Sasi hawear dan sumpah adat yang dilaksanakan di Taman Landmark, Ohoijang, sejak 28 Maret 2025 hingga saat ini belum dicabut. Hasilnya positif, dimana sejumlah lokasi yang sering terjadi konflik mulai berangsur aman kondusif.
Setelah dilakukan Sasi Hawear dan sumpah adat, selanjutnya para tokoh adat memberikan sosialisasi kepada seluruh masyarakat di masing-masing wilayah.
Langkah preventif yang dilakukan Bupati Malra, M. Thaher Hanubun, beserta Forkopimda dan seluruh elemen masyarakat adat tersebut, bertujuan meredam konflik yang selama ini sering terjadi.
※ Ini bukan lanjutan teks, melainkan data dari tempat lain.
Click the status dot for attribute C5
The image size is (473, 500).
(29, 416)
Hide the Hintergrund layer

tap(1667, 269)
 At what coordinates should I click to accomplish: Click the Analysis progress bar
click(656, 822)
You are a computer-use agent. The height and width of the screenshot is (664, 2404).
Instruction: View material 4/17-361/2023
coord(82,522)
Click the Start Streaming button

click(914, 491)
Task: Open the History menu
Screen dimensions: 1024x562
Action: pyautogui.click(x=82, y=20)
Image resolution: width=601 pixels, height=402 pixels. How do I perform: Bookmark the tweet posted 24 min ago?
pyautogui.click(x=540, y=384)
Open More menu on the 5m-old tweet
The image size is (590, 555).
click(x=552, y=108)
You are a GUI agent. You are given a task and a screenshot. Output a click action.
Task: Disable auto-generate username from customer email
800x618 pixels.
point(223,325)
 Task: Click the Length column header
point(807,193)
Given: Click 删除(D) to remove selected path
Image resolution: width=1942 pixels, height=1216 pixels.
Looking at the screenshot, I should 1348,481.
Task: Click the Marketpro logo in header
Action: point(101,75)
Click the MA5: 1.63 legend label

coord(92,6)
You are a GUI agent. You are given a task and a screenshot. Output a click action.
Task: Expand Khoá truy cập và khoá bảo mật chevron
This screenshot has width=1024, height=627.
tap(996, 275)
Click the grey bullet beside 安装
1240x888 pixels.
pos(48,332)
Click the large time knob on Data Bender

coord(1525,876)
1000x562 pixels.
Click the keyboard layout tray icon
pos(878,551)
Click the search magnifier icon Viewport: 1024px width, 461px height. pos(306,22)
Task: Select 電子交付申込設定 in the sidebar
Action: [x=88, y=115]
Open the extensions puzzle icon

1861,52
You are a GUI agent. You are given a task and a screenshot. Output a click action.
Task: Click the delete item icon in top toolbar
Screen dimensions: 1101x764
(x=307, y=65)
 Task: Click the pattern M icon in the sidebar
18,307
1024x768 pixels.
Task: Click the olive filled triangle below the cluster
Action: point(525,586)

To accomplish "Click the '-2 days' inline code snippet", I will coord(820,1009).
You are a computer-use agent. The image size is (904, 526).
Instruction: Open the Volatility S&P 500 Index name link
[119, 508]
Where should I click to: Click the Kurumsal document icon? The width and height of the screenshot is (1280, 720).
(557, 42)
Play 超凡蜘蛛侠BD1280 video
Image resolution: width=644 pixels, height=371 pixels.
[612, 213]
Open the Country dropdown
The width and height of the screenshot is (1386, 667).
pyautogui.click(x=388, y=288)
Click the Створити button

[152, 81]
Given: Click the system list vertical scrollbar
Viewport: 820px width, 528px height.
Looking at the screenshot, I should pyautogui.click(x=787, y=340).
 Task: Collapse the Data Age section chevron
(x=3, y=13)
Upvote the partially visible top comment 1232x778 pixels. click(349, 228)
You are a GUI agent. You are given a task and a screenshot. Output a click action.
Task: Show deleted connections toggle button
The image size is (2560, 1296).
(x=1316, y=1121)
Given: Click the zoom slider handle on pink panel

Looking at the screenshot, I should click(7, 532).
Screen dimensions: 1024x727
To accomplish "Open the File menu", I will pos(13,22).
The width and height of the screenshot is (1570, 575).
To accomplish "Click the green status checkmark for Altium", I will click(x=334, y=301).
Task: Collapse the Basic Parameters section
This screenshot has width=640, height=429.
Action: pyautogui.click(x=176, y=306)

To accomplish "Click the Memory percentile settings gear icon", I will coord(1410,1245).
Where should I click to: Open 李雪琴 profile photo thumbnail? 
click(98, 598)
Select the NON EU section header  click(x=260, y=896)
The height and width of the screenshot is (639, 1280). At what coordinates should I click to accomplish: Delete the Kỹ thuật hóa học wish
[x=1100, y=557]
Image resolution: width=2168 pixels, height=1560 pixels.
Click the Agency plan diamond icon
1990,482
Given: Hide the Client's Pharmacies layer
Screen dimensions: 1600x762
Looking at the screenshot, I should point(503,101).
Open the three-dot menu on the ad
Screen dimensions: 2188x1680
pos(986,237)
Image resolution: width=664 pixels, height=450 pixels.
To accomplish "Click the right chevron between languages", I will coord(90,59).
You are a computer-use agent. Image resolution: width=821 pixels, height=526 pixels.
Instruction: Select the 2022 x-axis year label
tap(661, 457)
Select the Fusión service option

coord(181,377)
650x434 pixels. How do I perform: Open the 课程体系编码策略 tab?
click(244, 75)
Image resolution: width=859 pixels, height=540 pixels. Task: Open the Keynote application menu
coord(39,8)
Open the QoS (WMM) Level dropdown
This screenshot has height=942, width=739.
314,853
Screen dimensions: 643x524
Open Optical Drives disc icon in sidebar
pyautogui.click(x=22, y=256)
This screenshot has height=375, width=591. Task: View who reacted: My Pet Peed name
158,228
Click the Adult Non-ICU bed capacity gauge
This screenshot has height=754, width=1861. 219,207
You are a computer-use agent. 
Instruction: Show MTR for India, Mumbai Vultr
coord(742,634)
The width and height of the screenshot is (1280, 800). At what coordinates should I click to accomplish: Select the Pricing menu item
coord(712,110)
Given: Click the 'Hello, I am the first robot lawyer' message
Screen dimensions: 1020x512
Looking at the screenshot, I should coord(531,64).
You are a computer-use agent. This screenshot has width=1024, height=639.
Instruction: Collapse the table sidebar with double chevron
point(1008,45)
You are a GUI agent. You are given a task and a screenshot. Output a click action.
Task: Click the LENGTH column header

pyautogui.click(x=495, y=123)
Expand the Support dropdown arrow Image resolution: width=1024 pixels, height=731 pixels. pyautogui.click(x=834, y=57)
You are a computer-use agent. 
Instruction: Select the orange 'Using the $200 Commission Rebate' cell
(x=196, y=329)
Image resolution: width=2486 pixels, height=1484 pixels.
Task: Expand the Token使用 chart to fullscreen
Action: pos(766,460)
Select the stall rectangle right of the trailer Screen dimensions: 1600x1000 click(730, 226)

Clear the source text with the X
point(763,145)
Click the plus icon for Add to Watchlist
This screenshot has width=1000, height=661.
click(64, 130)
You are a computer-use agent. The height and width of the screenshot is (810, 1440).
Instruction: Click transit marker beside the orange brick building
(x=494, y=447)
Polda Maluku sendiri, sangat mengapresiasi prosesi sumpah adat yang dilakukan oleh Pemkab Malra.
“Proses adat yang dilakukan Pemkab Maluku Tenggara bersama Forkopimda dan masyarakat adat di sana patut dijadikan contoh dalam penanganan konflik di daerah lain di Maluku,” kata Kabid Humas Polda Maluku, Kombes Pol. Areis Aminnulla, dalam rilis kepada wartawan Selasa (15/4/2025).
Kata dia, ritual adat yang dilakukan antara wilayah berkonflik di Kabupaten Malra masih memiliki kekuatan. Hukum adat masih dihargai, sambil tetap menghormati dan memperkuat proses hukum positif.
“Ritual ini juga menjadi sarana untuk mengatasi ketidakpercayaan yang mendalam antar kelompok masyarakat dan antara masyarakat dengan pemerintah. Dan keberhasilan ritual ini bergantung pada ketulusan niat semua pihak dan kesediaan untuk terus melakukan konsolidasi dan rekonsiliasi,” jelasnya.
Dan hingga saat ini, sasi adat yang menjadi inisiatif dari Polres Malra belum dicabut.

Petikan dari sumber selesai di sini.